> Stated exercise 1: According to the page about the Informatica CDI collector, what is the latest version of the collector?
> Stated exercise 2: Translate this sentence from the page about the Informatica CDI collector into Spanish: "Cataloging of the Python transformation is not supported."

# Start of Article

Skip to main content

About the Informatica Cloud Data Integration (CDI) collector

Important

This collector is available in Private Preview. If you would like access to this collector, please contact your Customer Success Director.

The Informatica CDI collector harvests metadata from Informatica Cloud Data Integration (CDI) such as tasks, mappings, mapplets, taskflow, workflows, and connections. The collector harvests lineage information between database tables, columns, S3 Objects, and Azure BLOBs from connections, task targets, and sources.

Note

The latest version of the Collector is 2.237. To view the release notes for this version and all previous versions, please go here.

What is cataloged

The collector catalogs the following information.

Note

Cataloging of the Python transformation is not supported.

Table 1.

# End of Article
# Start of Dataset excerpts

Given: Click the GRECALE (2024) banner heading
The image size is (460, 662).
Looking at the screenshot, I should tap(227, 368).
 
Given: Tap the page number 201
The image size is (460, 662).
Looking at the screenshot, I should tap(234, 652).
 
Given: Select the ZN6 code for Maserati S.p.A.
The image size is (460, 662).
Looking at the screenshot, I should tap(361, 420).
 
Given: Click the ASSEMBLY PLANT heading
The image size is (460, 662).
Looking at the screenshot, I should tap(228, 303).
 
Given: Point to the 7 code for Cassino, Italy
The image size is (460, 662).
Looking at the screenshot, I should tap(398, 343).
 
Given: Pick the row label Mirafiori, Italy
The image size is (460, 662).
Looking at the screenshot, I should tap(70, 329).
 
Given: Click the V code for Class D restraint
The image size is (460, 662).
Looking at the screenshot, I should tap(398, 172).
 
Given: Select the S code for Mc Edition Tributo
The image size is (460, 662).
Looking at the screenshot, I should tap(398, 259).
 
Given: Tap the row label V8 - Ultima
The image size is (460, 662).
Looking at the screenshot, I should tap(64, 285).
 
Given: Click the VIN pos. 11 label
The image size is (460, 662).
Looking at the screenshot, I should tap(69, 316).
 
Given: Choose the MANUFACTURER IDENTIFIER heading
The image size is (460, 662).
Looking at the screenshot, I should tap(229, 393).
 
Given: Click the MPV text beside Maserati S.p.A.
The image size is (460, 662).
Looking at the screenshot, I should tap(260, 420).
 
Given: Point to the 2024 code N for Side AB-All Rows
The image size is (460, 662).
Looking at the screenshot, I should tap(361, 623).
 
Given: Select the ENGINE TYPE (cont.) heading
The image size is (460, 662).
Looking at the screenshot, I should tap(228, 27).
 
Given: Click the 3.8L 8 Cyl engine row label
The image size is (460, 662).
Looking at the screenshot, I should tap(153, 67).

# End of Dataset excerpts

> Solution 1: 2.237

> Solution 2: No se admite la catalogación de la transformación de Python.